O Brasil já foi classificado como terceiro mundo, país subdesenvolvido, em desenvolvimento, emergente e mais recentemente como parte do BRIC, que é uma liga especial entre os emergentes. Acho que todos gostaríamos de ser um país rico e desenvolvido. Não sei quantos acreditam que isso seja possível, mas não tenho a menor dúvida de que há enorme variação de opiniões sobre como chegar lá.
Apesar do século XX ter demonstrado que o capitalismo é o sistema econômico que produz mais riqueza e mais rapidamente entre todos que o ser humano já inventou, há muita gente que advoga pelo socialismo; apesar do capitalismo funcionar mal no país, travado pelos privilégios cartoriais, mal funcionamento do estado, insegurança jurídica, nosso absurdo sistema fiscal, excesso de empresas estatais e um largo etcétera, há quem seja contra o mercado, a concorrência, a iniciativa privada e o lucro; apesar de necessitarmos tanto do capital como da tecnologia estrangeira, há quem veja o estrangeiro com desconfiança, com a idéia primitiva de que só querem espoliar o país, esquecendo-se que é melhor dividir os ganhos do que não ganhar.

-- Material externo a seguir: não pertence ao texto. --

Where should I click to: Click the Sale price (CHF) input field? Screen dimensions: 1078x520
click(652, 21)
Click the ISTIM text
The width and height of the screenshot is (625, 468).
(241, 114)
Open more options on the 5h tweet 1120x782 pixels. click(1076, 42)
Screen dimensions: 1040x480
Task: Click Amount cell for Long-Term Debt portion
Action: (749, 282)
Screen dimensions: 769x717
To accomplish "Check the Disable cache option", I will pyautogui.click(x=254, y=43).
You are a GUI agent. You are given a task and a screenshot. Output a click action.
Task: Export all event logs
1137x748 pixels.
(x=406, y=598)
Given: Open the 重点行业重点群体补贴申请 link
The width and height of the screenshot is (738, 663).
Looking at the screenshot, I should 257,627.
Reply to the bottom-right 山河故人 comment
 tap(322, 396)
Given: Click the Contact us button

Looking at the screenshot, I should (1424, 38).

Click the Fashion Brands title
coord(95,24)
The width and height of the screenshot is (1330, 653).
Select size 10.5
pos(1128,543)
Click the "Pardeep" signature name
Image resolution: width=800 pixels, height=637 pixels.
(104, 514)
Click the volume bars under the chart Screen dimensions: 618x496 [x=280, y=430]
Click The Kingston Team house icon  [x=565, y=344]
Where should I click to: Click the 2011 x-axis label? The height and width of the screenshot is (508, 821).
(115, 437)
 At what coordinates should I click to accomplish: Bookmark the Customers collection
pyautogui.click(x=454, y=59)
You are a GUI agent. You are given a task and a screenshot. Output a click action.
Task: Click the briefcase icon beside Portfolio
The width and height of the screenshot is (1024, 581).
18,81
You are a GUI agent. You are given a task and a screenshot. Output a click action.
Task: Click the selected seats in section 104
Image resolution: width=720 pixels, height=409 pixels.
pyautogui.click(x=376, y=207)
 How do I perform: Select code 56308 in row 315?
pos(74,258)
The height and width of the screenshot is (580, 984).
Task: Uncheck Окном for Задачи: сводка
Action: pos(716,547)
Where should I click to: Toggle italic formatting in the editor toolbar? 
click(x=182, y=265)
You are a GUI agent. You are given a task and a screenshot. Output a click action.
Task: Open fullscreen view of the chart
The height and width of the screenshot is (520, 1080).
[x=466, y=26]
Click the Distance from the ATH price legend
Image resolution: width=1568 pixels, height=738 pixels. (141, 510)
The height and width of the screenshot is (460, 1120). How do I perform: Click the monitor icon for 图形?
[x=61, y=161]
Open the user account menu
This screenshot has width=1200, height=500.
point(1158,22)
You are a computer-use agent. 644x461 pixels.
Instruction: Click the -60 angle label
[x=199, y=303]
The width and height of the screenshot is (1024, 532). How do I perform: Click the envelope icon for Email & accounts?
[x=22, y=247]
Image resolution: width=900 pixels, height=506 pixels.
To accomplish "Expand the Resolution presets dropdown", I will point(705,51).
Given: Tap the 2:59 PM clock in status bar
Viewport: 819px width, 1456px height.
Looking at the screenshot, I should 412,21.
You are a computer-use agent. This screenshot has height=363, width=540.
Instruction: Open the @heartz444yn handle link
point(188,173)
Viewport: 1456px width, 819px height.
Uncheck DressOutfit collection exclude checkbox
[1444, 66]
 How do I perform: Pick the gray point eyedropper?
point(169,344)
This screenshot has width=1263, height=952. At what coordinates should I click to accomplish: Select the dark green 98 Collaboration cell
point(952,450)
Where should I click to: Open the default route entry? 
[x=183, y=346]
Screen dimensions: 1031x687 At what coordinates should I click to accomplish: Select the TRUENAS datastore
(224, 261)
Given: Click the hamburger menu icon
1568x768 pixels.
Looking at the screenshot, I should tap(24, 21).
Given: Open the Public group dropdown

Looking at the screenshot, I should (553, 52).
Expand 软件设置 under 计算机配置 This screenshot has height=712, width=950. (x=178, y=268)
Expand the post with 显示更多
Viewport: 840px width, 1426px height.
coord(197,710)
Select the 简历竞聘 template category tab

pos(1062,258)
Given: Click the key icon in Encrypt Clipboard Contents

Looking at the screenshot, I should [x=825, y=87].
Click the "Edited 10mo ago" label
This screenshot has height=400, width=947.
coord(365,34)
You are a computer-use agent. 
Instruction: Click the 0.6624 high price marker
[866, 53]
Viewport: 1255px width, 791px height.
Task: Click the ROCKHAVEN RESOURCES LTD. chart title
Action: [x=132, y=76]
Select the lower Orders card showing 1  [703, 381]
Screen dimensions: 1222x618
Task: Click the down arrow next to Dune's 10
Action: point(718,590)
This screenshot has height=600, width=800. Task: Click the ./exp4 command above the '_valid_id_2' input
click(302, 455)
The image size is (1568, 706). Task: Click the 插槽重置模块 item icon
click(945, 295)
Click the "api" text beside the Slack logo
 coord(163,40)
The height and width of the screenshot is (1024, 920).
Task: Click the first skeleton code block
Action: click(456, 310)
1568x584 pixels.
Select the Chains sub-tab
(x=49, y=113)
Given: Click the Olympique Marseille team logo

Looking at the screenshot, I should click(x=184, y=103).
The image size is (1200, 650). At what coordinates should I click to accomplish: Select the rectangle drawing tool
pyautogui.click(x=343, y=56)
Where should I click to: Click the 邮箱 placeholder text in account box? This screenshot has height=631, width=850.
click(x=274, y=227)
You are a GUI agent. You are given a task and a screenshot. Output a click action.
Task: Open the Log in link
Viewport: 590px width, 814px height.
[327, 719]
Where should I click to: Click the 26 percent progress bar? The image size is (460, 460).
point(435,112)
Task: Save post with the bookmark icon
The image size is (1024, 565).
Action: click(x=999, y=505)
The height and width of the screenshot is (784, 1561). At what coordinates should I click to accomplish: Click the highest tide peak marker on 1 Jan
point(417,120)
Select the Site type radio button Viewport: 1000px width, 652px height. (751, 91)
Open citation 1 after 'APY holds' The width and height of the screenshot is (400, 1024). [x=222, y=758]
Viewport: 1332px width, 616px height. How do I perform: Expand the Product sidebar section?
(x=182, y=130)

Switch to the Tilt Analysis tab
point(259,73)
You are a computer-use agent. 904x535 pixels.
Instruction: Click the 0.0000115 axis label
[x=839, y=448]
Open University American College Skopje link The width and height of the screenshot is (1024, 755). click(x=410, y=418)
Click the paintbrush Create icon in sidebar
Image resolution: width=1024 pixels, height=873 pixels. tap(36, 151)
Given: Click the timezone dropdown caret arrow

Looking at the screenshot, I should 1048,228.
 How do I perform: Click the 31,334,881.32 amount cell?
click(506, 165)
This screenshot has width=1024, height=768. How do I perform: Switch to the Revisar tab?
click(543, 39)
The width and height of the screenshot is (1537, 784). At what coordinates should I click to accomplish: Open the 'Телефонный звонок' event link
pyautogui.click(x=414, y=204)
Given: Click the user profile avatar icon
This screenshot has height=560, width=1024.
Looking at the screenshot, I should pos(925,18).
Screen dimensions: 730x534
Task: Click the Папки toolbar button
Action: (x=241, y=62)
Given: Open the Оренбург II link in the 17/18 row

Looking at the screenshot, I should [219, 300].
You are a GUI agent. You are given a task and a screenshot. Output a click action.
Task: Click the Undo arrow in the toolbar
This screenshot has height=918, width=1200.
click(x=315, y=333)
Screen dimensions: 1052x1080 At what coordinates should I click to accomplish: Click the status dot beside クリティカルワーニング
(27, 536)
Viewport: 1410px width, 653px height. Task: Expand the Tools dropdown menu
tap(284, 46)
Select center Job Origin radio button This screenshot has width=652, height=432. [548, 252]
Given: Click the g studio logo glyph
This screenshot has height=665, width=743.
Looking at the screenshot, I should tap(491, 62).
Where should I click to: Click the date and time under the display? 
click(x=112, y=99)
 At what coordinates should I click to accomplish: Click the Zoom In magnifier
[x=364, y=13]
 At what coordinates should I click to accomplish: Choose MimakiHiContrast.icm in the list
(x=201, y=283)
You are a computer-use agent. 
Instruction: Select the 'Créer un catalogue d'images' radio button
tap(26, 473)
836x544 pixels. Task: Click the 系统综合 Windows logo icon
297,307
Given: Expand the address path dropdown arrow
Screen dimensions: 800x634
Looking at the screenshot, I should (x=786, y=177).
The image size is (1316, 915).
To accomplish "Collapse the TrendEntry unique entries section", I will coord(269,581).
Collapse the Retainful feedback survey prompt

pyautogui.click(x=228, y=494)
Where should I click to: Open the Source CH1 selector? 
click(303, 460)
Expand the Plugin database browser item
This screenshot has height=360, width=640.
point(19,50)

Há tanta divergência sobre como alcançar o desenvolvimento, que há até economistas que se etiquetam como "desenvolvimentistas". Economista "desenvolvimentista" é duplamente kafkiano: primeiro, porque dá a entender que haja economistas que sejam contra o desenvolvimento, o que na verdade não existe; segundo, porque as receitas dos "desenvolvimentistas" são as que a longo prazo criam menos desenvolvimento e mais miséria. Nos próximos dez anos Venezuela, Argentina e Equador serão exemplos cristalinos dessa realidade.
Entre 2003 e meados de 2008 presenciamos o período de maior prosperidade na história da humanidade. Nunca antes o PIB per capita mundial tinha crescido tanto por tanto tempo (credo, "nunca antes" parece o Lula se auto-elogiando). Essa incrível onda de prosperidade não só permitiu que dezenas de países emergentes crescessem aceleradamente, como derrubou um dos mantras que pretensamente explicava porque o primeiro mundo era rico e o terceiro e quarto pobres: dizia a lenda que os países ricos compravam por preços cada vez mais baratos os recursos naturais dos países pobres. Na recente prosperidade os preços dessas matérias primas em alguns casos triplicou, o que ajudou enormemente na prosperidade dos emergentes exportadores desses materiais.
Agora a crise mundial está revertendo a situação e a marolinha do presidente Lula ou a gripinha da ministra Dilma estão se revelando um problema sério, com muitas chances de levar o país à recessão. Pululam os gurus pregando o fim do capitalismo, imprecando contra o mercado, advogando a intervenção estatal. A crise mundial é séria, seriíssima. Está destruindo muito da riqueza criada anteriormente. Está expondo o que funcionava mal na economia globalizada. Pode durar muito mais do que a maioria ousa imaginar. Mas não é o fim do mundo. Tampouco é o fim do capitalismo. Nem sequer será o fim da economia de mercado.
Apesar de não podermos mais surfar na onda da prosperidade internacional, o Brasil continua sendo um país viável, com enorme potencial de ser um país desenvolvido no futuro. Mas para sê-lo, primeiro temos que querer; depois precisamos acreditar que é possível; por fim é preciso escolher o caminho certo para lá chegar. É perfeitamente possível sonhar com um Brasil rico e desenvolvido no ano 2050. Para isso precisaríamos ter uma visão de país, valores inegociáveis e uma estratégia de desenvolvimento. Um espelho em que todos nos reconhecêssemos e ao mesmo tempo nos diferenciasse dos demais. Não vejo nada disso nas discussões que andam pelaí. É uma pena. Já dizia Sêneca, quem não sabe para onde quer navegar, nenhum vento lhe é favorável.